> [WORK TO COMPLETE]:
Within the listing below, please copy exactly the lines between the line holding "Click the toolbar" and the line holding "Click the search magnifier icon", inclusive.

══ DATASET ENTRIES

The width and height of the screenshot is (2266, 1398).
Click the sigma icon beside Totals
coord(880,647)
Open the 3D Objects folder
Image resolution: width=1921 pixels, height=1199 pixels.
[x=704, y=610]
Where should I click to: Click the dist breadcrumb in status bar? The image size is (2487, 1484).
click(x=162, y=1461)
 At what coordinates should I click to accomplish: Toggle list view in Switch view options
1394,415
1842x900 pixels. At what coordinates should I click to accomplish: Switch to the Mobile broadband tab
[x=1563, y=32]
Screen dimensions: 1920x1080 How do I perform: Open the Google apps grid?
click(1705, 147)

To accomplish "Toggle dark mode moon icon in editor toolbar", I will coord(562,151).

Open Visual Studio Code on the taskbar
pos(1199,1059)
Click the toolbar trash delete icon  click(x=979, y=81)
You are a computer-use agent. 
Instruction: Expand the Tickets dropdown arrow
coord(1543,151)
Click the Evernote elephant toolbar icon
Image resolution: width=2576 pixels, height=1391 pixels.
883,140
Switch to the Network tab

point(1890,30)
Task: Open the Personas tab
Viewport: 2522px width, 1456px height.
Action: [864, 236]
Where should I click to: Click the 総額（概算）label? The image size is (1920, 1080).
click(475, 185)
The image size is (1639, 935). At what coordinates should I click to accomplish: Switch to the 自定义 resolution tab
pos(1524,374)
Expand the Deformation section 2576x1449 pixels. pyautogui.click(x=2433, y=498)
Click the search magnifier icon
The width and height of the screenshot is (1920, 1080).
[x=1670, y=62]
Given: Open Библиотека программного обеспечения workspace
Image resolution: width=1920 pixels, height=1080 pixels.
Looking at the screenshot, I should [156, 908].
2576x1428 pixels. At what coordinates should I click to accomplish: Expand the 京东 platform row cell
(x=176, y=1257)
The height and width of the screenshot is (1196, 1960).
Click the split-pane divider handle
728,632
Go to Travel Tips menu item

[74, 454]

════

> [EXERCISE OUTPUT]:
Click the toolbar trash delete icon  click(x=979, y=81)
You are a computer-use agent. 
Instruction: Expand the Tickets dropdown arrow
coord(1543,151)
Click the Evernote elephant toolbar icon
Image resolution: width=2576 pixels, height=1391 pixels.
883,140
Switch to the Network tab

point(1890,30)
Task: Open the Personas tab
Viewport: 2522px width, 1456px height.
Action: [864, 236]
Where should I click to: Click the 総額（概算）label? The image size is (1920, 1080).
click(475, 185)
The image size is (1639, 935). At what coordinates should I click to accomplish: Switch to the 自定义 resolution tab
pos(1524,374)
Expand the Deformation section 2576x1449 pixels. pyautogui.click(x=2433, y=498)
Click the search magnifier icon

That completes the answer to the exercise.